● **TASK ITEM A**
Retype the part of the TrainLCD tool description that begins at the words "The AI detection" and stops after the words "private railway standards)".
● **TASK ITEM B**
Decide whether each statement below agrees with the TrainLCD tool description, answering yes or no and quoting the words of the text that settle it. (i) The tool flags macron variations in romanized station names as typos. (ii) When no issues are found, the output is an empty JSON array. (iii) The project is licensed under the MIT License.

● **PAGE EXCERPT**
● ● ●
This tool is exclusively designed for TrainLCD project transparency and only supports the specific CSV data format used in the TrainLCD StationAPI repository:
- Supported data source: https://github.com/TrainLCD/StationAPI/tree/dev/data
- Schema dependency: Hardcoded to work with TrainLCD's specific column names, data types, and relationships
- No generic CSV support: Other railway datasets or custom CSV formats will not work
- Purpose: Ensuring data quality and transparency in the TrainLCD mobile application
If you need to process other railway datasets, this tool will require significant modifications to accommodate different schemas and data structures.
The AI detection system is specifically designed for Japanese railway station romanizations:
- Input: Station name (romanized), railway company, prefecture, and line information
- Task: Identify potential spelling errors in station name romanizations using railway context
- Output: JSON array of suggested corrections, empty if no issues found
- Context: Leverages Japanese romanization conventions and railway naming patterns
The tool understands Japanese romanization conventions and automatically excludes common variations:
- Macron variations (Ε vs ou, Ε« vs uu) are treated as legitimate alternatives, not typos
- Company-specific conventions are respected (e.g., JR vs private railway standards)
- Historical romanizations are preserved when contextually appropriate
- Regional variations in romanization styles are accommodated
- Context-aware analysis using railway company, prefecture, and line data
- Romanization expertise built for Japanese station naming conventions
- Batch processing optimized for large railway databases
- Smart caching to reduce API costs on incremental updates
- Romanization filtering that understands legitimate macron variations
- Company-specific rules for different railway operator standards
- Context enrichment with full railway metadata for informed decisions
- Export flexibility supporting both automated processing and manual review
- Railway data integrity preservation during correction process
- Backup functionality for safe dataset updates
- Progress tracking with detailed correction statistics
- Flexible deployment supporting both new file creation and in-place updates
- TrainLCD-specific: This tool is designed exclusively for the TrainLCD project and its data transparency requirements
- Schema dependency: Only works with CSV files from https://github.com/TrainLCD/StationAPI/tree/dev/data
- No generic support: Other railway datasets or custom CSV schemas are not supported
- Modification required: Using this tool with different data sources requires significant code changes
This project is licensed under the MIT License - see the LICENSE file for details.
● ● ●
● **SOURCE INFORMATION**
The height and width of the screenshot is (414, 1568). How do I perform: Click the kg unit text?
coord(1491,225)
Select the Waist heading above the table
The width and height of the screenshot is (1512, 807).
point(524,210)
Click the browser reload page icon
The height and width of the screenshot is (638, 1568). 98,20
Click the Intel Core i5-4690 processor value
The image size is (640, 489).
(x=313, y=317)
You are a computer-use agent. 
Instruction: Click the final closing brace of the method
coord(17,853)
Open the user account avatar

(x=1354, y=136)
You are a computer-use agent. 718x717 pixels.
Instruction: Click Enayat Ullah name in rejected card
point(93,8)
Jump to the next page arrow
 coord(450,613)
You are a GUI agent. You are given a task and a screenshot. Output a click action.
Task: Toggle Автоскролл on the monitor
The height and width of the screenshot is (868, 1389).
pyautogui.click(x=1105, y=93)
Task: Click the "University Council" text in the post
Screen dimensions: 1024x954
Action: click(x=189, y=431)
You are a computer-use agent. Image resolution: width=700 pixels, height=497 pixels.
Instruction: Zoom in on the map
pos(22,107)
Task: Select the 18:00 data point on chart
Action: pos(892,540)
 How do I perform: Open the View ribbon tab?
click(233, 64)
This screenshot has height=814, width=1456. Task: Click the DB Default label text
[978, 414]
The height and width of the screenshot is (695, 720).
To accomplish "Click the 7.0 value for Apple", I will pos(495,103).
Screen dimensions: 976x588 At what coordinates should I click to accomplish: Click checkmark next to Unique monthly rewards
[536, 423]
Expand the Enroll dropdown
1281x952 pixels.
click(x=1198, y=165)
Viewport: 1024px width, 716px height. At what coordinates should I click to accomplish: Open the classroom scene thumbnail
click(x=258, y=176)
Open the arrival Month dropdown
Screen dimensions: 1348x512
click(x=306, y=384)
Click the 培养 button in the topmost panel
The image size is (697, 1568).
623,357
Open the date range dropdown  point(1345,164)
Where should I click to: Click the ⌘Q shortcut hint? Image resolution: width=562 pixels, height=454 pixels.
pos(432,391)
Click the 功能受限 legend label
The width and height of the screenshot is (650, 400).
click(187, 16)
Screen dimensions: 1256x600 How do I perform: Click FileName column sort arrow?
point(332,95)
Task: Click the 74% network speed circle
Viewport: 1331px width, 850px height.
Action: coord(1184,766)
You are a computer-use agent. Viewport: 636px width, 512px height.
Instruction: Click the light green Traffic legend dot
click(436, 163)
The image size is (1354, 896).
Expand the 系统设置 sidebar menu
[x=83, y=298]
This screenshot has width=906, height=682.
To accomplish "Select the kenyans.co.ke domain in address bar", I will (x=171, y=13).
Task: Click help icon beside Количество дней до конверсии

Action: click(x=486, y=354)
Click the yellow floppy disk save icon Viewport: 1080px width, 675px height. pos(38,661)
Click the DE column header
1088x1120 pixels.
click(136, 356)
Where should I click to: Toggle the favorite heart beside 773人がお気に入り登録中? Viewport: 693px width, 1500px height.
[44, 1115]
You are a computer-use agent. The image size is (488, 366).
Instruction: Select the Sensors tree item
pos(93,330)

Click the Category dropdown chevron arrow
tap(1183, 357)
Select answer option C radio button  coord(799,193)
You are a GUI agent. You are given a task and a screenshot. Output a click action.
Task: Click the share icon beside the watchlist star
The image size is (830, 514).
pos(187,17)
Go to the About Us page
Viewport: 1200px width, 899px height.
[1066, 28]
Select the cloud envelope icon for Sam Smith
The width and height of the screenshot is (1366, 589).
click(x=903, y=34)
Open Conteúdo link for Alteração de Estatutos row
● ● ●
● **EXERCISE RESPONSE A**
The AI detection system is specifically designed for Japanese railway station romanizations:
- Input: Station name (romanized), railway company, prefecture, and line information
- Task: Identify potential spelling errors in station name romanizations using railway context
- Output: JSON array of suggested corrections, empty if no issues found
- Context: Leverages Japanese romanization conventions and railway naming patterns
The tool understands Japanese romanization conventions and automatically excludes common variations:
- Macron variations (Ε vs ou, Ε« vs uu) are treated as legitimate alternatives, not typos
- Company-specific conventions are respected (e.g., JR vs private railway standards)

● **EXERCISE RESPONSE B**
(i) No: "are treated as legitimate alternatives, not typos"
(ii) Yes: "JSON array of suggested corrections, empty if no issues found"
(iii) Yes: "This project is licensed under the MIT License"